The libraries are listed in package.json for TypeScript type-checking only. They are not included in your bundle.

Injected Props Reference

Your app's default export receives an EntryProps object:

interface EntryProps {
  models: {
    contact: IContact       // The CRM contact being viewed
    user: IUser             // The logged-in Rechat user
  }
  api: {
    updateContact: (contact: IContact) => Promise<void>  // Save contact changes
    close: () => void                                      // Close the app panel
  }
  utils: {
    notify: (data: NotificationData) => void  // Show toast notifications
  }
  hooks: {
    wizard: {
      useSectionContext: () => IWizardSectionState
      useWizardContext: () => IWizardState
      useSectionErrorContext: () => Optional<string>
    }
  }
  Components: {
    Logo: React.FC
    DatePicker: React.FC
    SingleEmailComposeForm: React.FC
    Wizard: {
      QuestionWizard: React.FC
      QuestionSection: React.FC
      QuestionTitle: React.FC
      QuestionForm: React.FC
    }
  }
}

Full type definitions for all models and components are in the types/ directory.

Where Your App Appears

Once your app is registered with Rechat, it shows up on the contact profile page in the CRM. Users see your app's icon and name, and clicking it opens your UI in a panel.

App on contact profile

Getting Started

Prerequisites

  • Node.js 18+
  • npm
  • Access to a Rechat CRM account

Install Dependencies

npm install

Development

npm run develop

This starts an Express server with Webpack dev middleware and hot reloading on port 8081.

Testing in Rechat

Since your app runs inside Rechat, you can't test it in isolation — you need the actual CRM to provide the injected libraries and data. Rechat has a built-in dev mode for this:

  1. Run your local dev server:

    npm run develop
  2. Open Rechat in your browser and navigate to any contact's profile page.

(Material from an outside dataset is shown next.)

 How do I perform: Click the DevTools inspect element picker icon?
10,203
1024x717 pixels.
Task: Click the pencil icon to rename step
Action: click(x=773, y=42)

  3. Append ?dev=true&host=localhost:8081 to the URL and reload. For example:

    https://app.rechat.com/dashboard/contacts/61f669de-...?dev=true&host=localhost:8081
    
  4. Now when you click on any app on that contact's profile, Rechat will load it from your local dev server instead of the production URL.

This lets you develop with hot reloading while getting real contact data, real API functions, and the full Rechat runtime environment.

Production Build

npm run build

This will:

  1. Update the build timestamp in manifest.json
  2. Compile the frontend bundle (dist-web/bundle.<build>.js)
  3. Compile the server (dist-server/)

Start Production Server

npm start

Docker

docker build -t my-rechat-app .
docker run -p 8081:8081 my-rechat-app

Deployment

Your app must be hosted at a publicly accessible URL. Rechat needs to reach two endpoints:

  1. GET /manifest.json - Returns your app's manifest
  2. GET /bundle.<build>.js - Returns your compiled bundle (served as a static file)

Once deployed, register your app's URL with Rechat so the platform knows where to load it from.